My Lords, does the noble Lord the Lord Privy Seal agree that the law is the law in regard to the poll tax? Does that apply equally to Sunday trading?

Lord Waddington

My Lords, I am absolutely sure of one thing. Even if I had misread the Question, it has nothing whatsoever to do with Sunday trading.

Lord Stodart of Leaston

My Lords, is my noble friend aware, although it is not within his immediate province, that the community charge this year in the Lothian region of Scotland is £444, and that in each of the past two years there has been an increase due to non-payment? In this year we are threatened with a further 10 per cent.
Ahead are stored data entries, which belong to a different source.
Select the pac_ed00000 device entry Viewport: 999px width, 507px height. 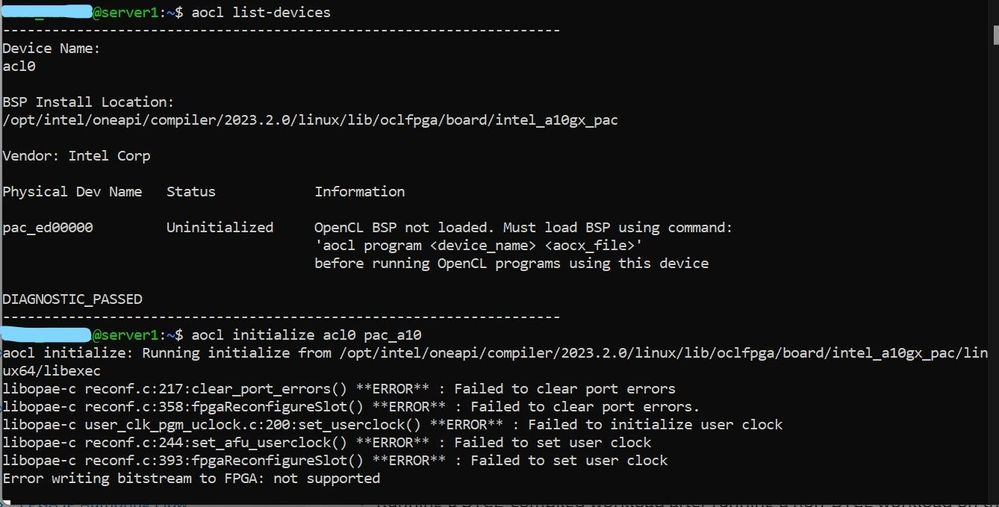[x=47, y=227]
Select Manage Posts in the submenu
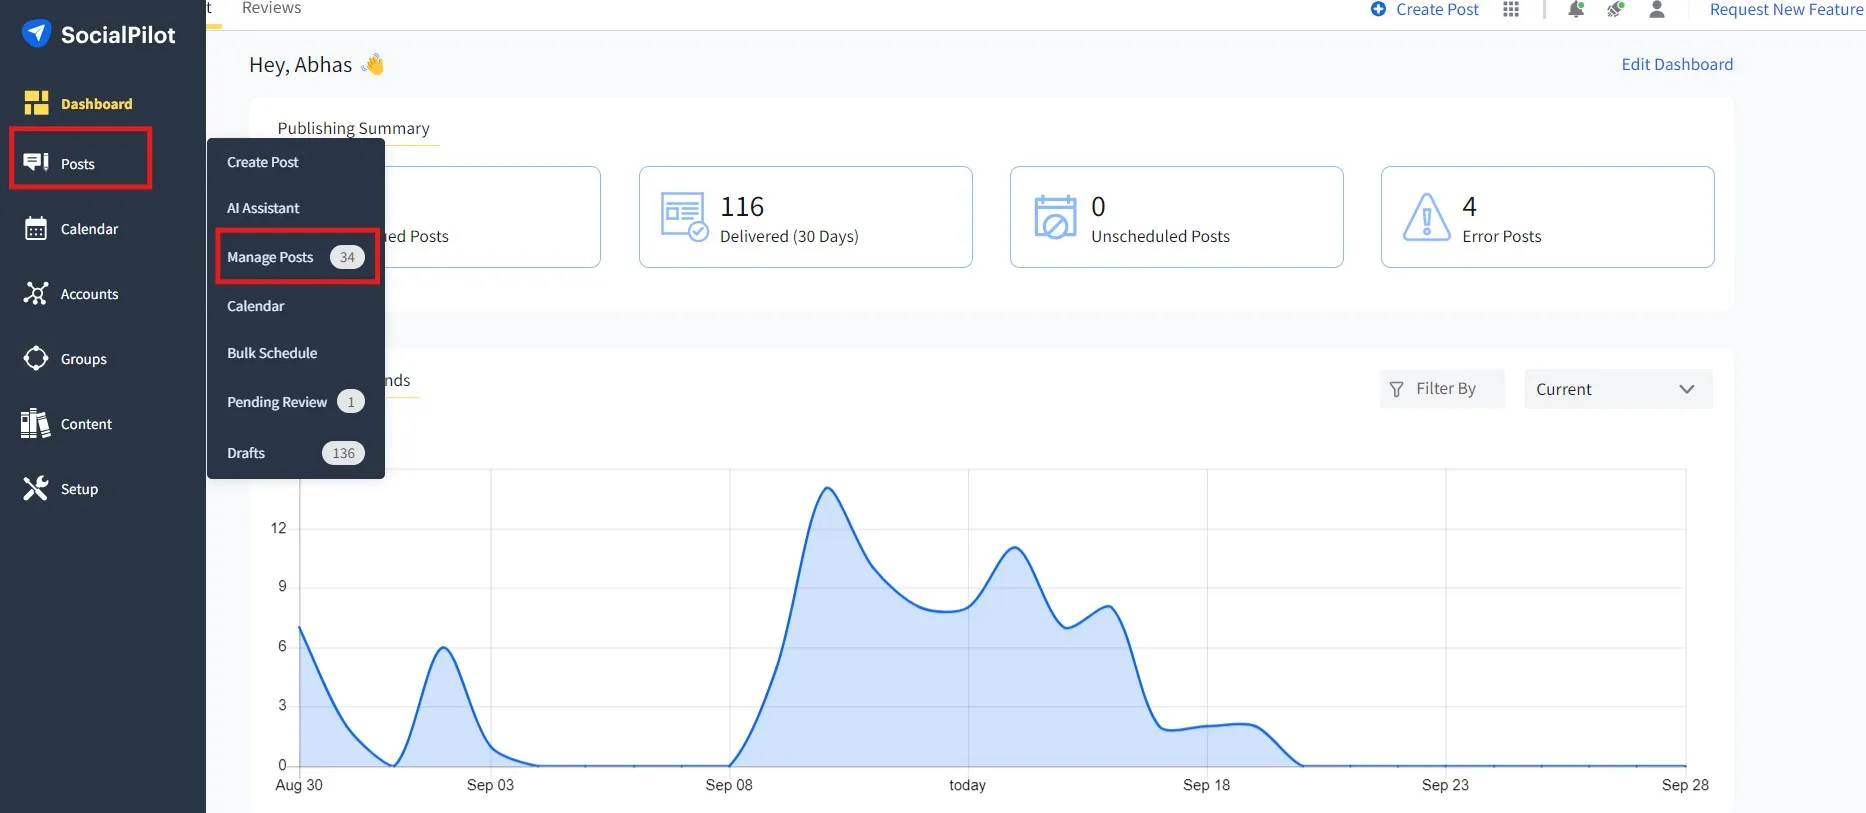Image resolution: width=1866 pixels, height=813 pixels. tap(271, 257)
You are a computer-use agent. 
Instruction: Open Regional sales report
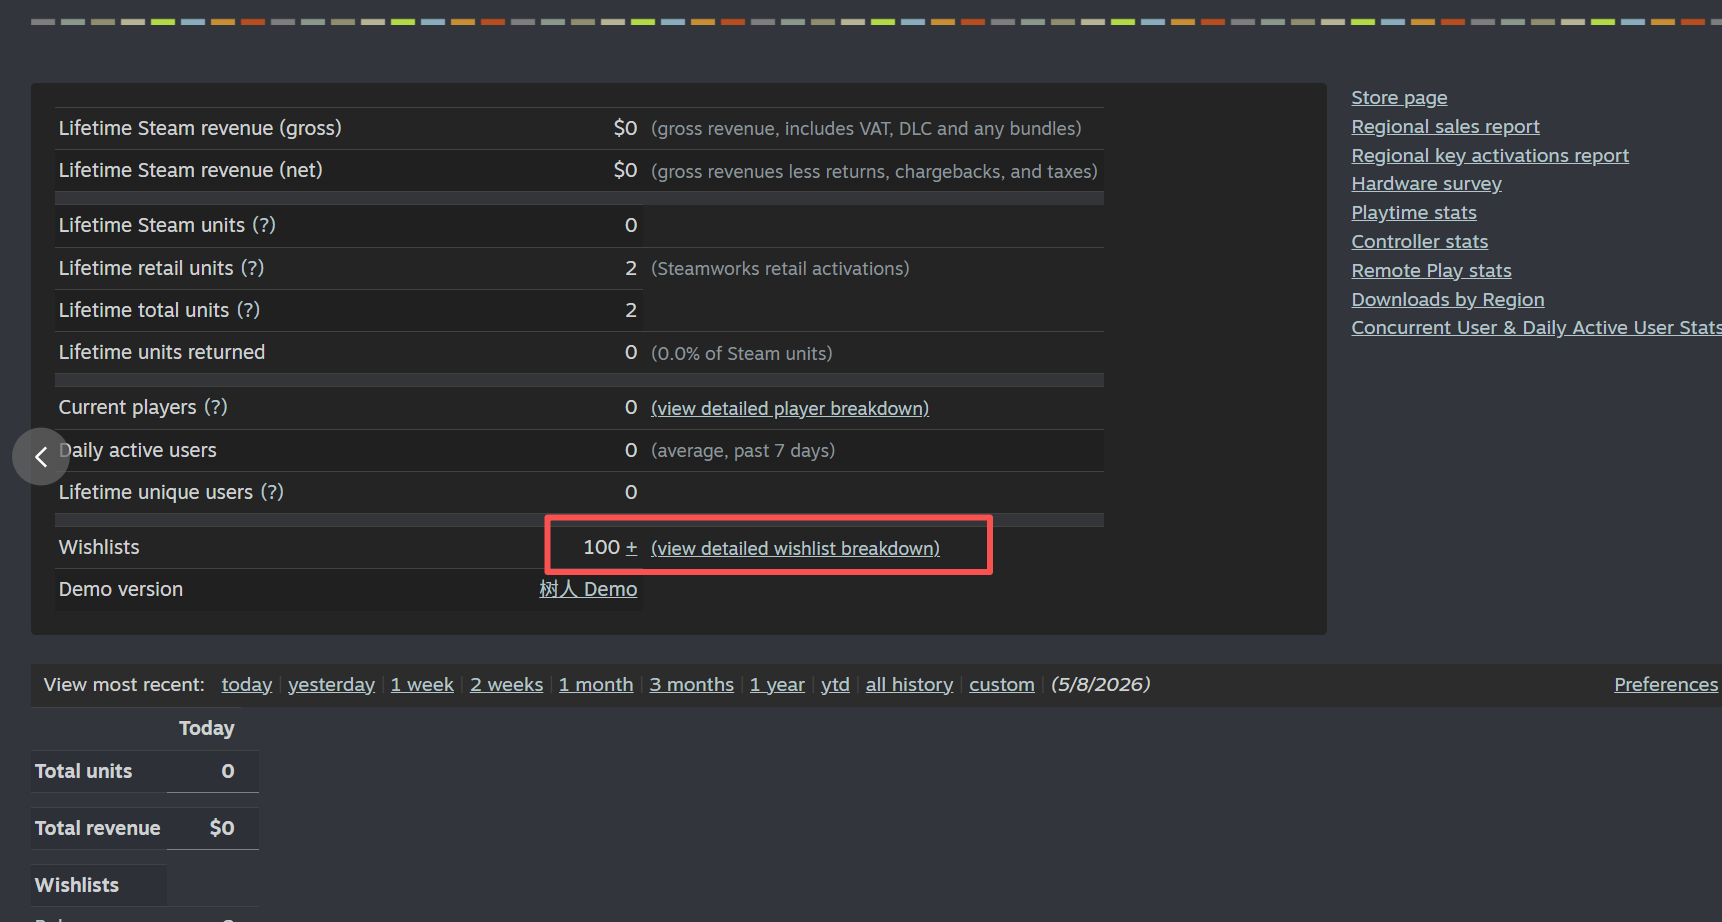1445,127
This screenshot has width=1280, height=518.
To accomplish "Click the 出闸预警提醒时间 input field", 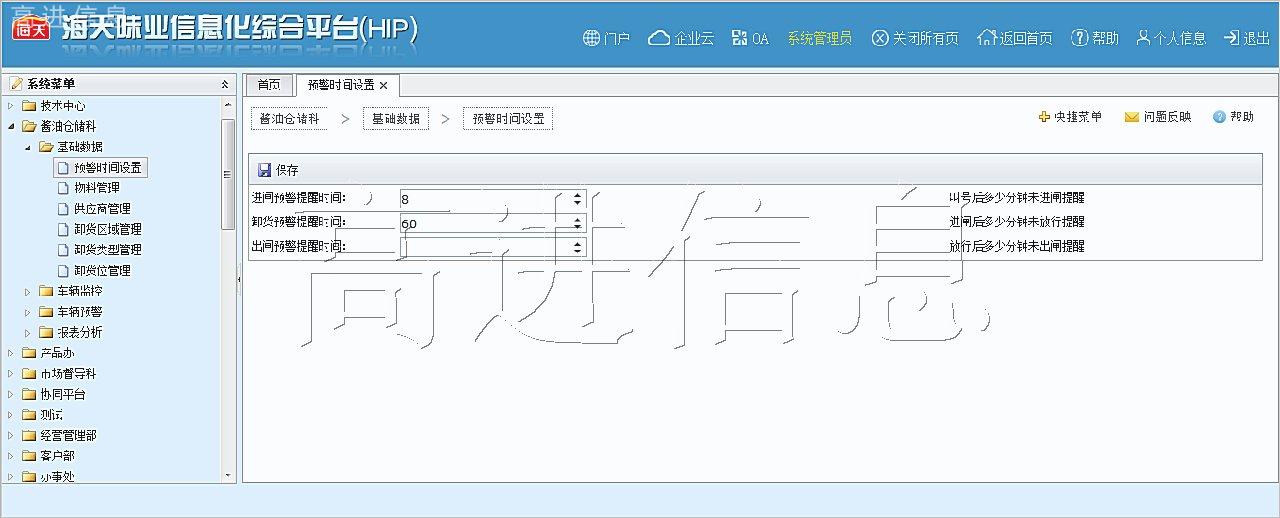I will pos(484,246).
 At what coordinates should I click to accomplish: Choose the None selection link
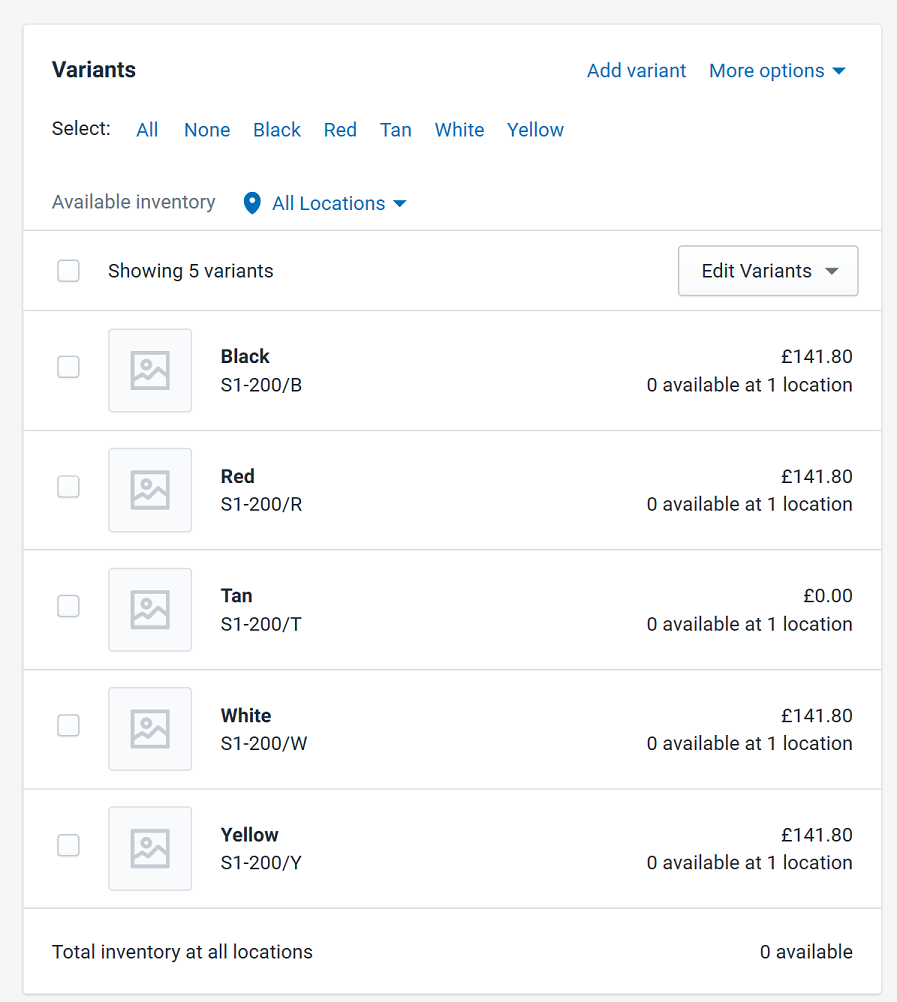tap(207, 130)
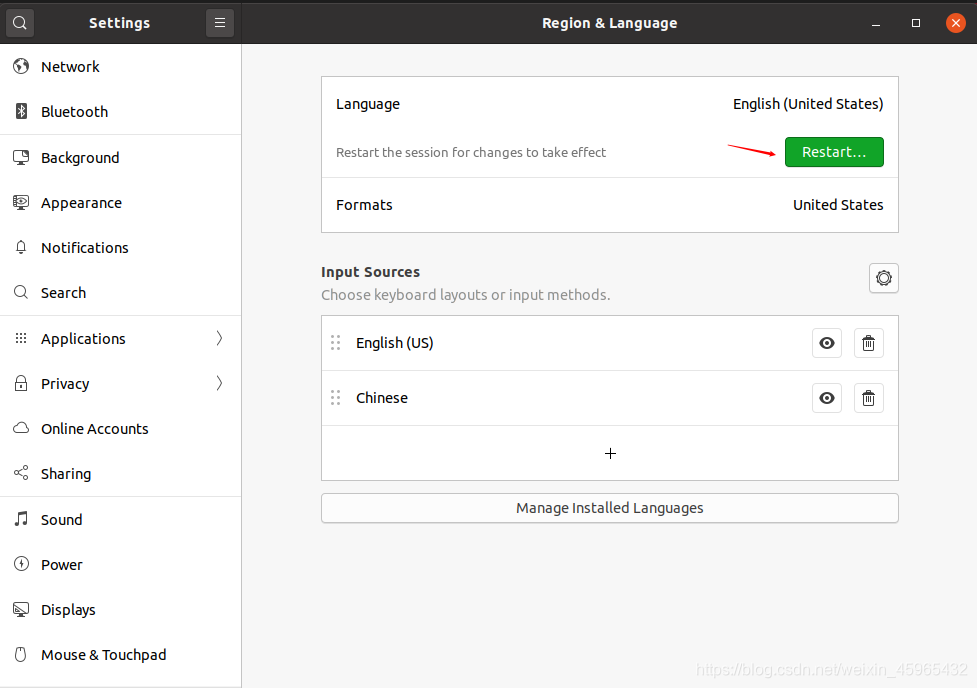This screenshot has width=977, height=688.
Task: Click the Displays monitor icon in sidebar
Action: tap(21, 610)
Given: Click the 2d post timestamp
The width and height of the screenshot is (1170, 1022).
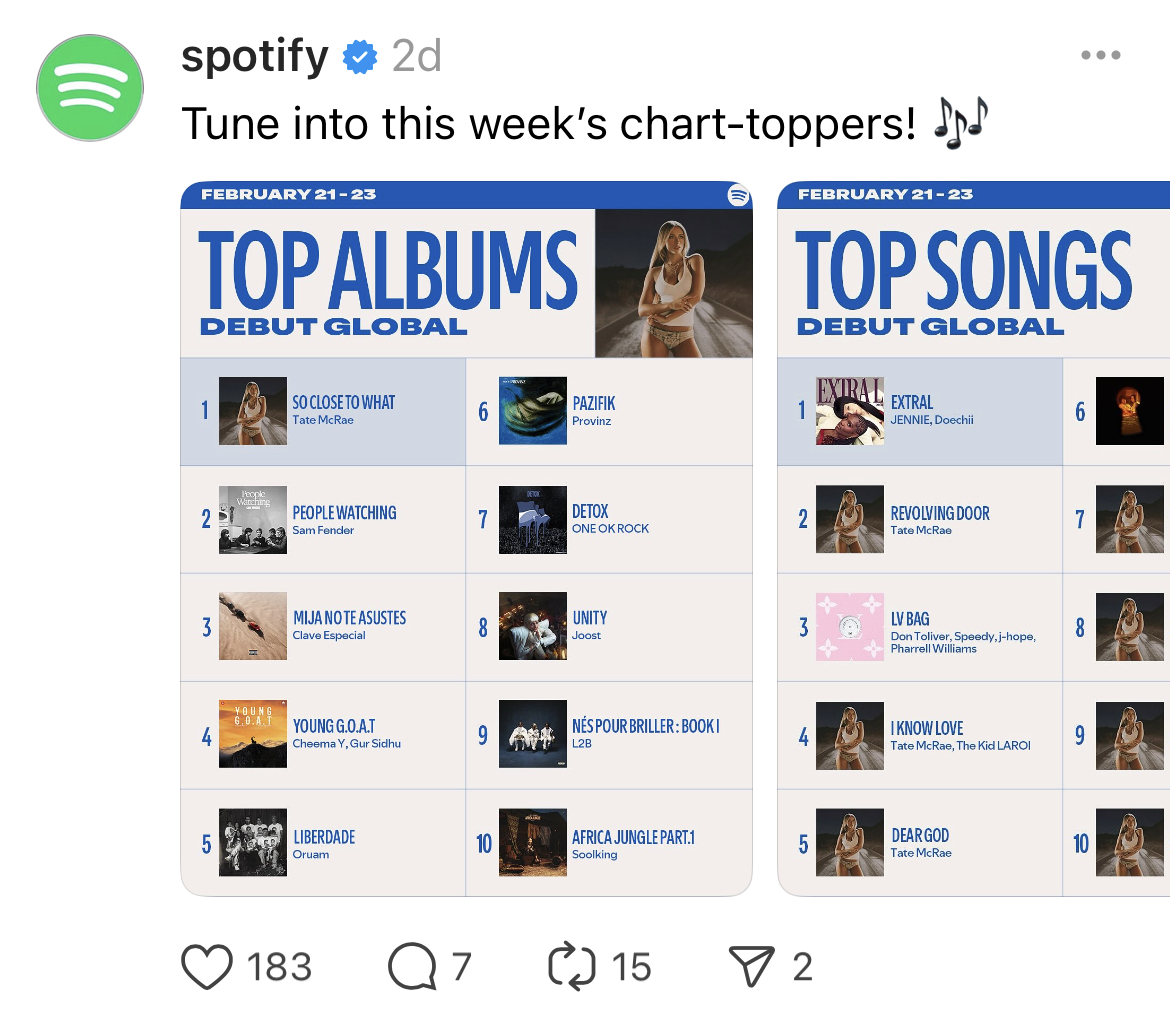Looking at the screenshot, I should tap(416, 57).
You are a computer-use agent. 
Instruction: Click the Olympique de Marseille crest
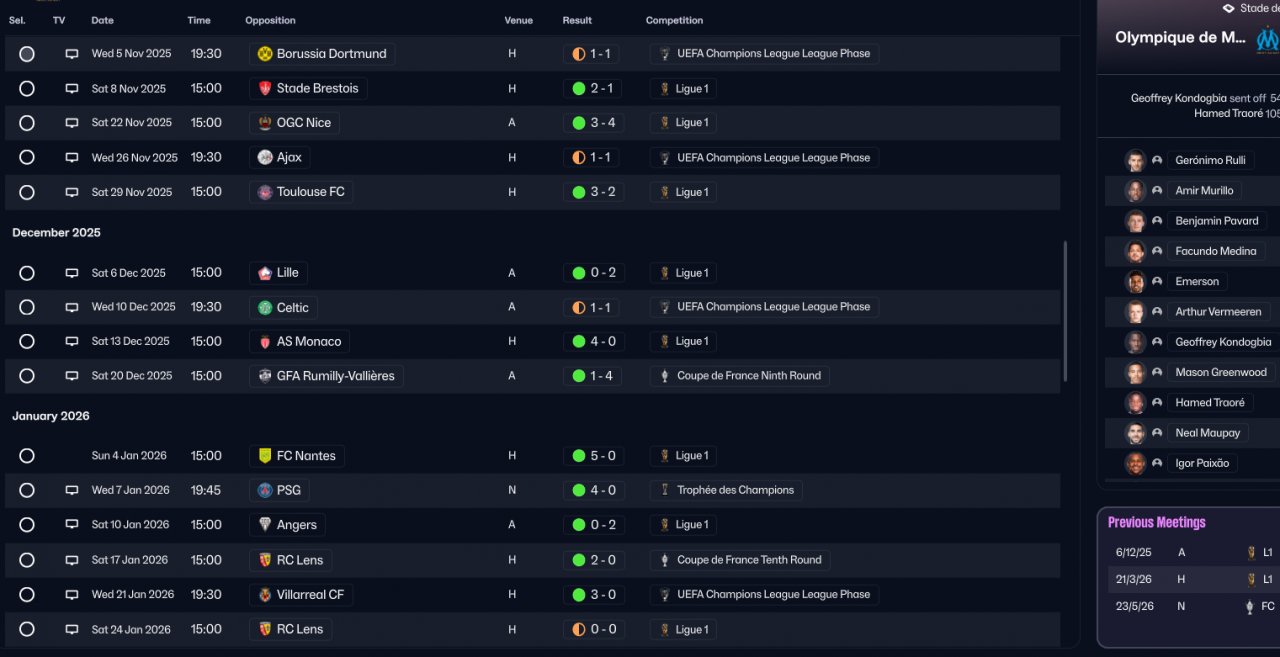pos(1267,38)
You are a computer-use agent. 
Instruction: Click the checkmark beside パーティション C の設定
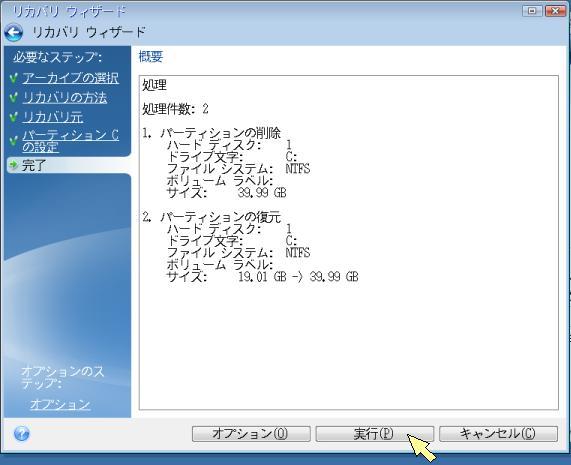coord(13,141)
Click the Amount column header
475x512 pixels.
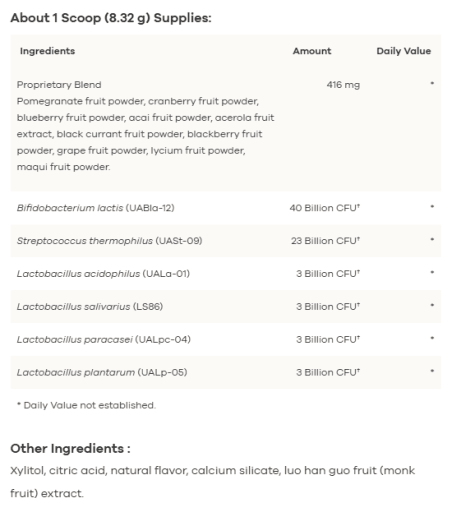point(312,51)
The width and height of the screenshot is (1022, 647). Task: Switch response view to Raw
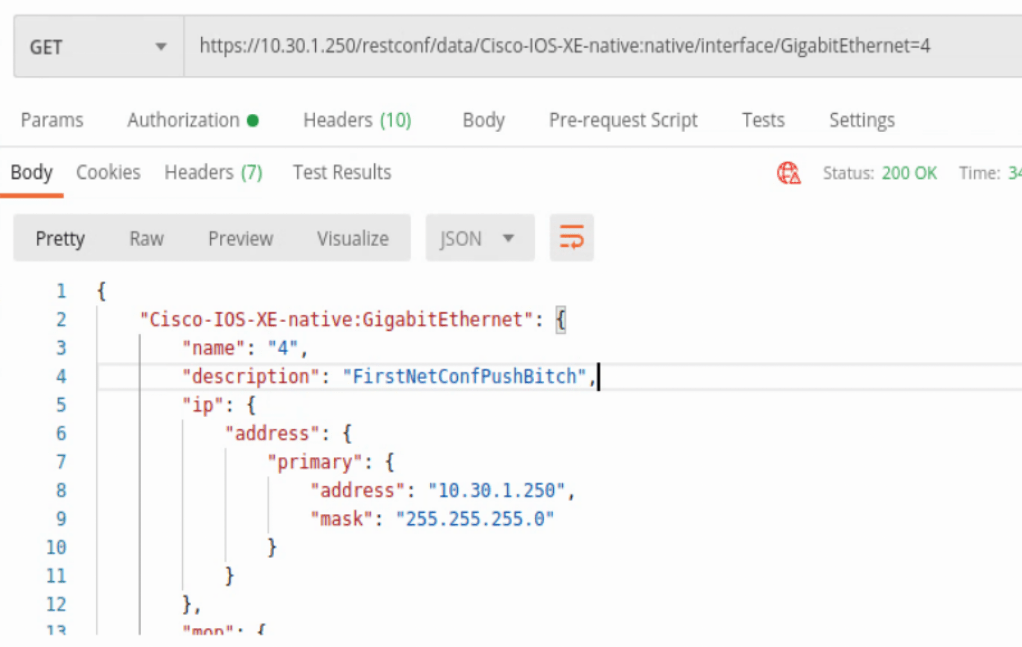coord(146,239)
Can he see any realistic end to that situation?

Lord Waddington

My Lords, if one looks at the figures for collection, they are encouraging. If one takes the financial year 1991–92, by 30th September of this year 39 per cent. of the budgeted yield had been collected. That was after bills had been sent out very much later than otherwise would have been the case because of the reduction in the headline charge which was announced earlier this year. For the financial year 1990–91, by 30th September of this year local authorities had collected 95 per cent. of the budgeted yield.

Lord Molloy

My Lords, the noble Lord, Lord Boyd-Carpenter, outlined a policy being pursued by some local authorities. Will the noble Lord the Leader of the House say whether what they do or propose to do is legal?

Lord Waddington

My Lords, I have answered the question on a number of occasions. In the Bill which legislates for the poll tax an addition has to be made for the unpaid charges in the current year and for an estimate of what may be unpaid in the coming year. No question should arise of any supplementary bill.